Provided data
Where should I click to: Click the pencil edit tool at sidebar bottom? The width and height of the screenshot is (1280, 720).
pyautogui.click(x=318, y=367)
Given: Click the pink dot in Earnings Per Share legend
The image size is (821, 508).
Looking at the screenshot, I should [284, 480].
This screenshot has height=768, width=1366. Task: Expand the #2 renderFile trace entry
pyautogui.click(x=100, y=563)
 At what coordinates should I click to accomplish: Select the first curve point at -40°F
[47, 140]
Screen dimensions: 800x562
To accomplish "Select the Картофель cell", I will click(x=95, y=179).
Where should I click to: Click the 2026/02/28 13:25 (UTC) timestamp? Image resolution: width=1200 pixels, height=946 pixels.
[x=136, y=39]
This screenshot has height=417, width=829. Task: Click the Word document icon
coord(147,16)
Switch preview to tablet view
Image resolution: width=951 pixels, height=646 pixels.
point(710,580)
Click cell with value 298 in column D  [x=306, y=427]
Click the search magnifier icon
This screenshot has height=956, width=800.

Assignment
A complete, exact transcription of the data above is required.

Output of the task
Where should I click to: Click the pencil edit tool at sidebar bottom? The width and height of the screenshot is (1280, 720).
pyautogui.click(x=318, y=367)
Given: Click the pink dot in Earnings Per Share legend
The image size is (821, 508).
Looking at the screenshot, I should [284, 480].
This screenshot has height=768, width=1366. Task: Expand the #2 renderFile trace entry
pyautogui.click(x=100, y=563)
 At what coordinates should I click to accomplish: Select the first curve point at -40°F
[47, 140]
Screen dimensions: 800x562
To accomplish "Select the Картофель cell", I will click(x=95, y=179).
Where should I click to: Click the 2026/02/28 13:25 (UTC) timestamp? Image resolution: width=1200 pixels, height=946 pixels.
[x=136, y=39]
This screenshot has height=417, width=829. Task: Click the Word document icon
coord(147,16)
Switch preview to tablet view
Image resolution: width=951 pixels, height=646 pixels.
point(710,580)
Click cell with value 298 in column D  [x=306, y=427]
Click the search magnifier icon
This screenshot has height=956, width=800.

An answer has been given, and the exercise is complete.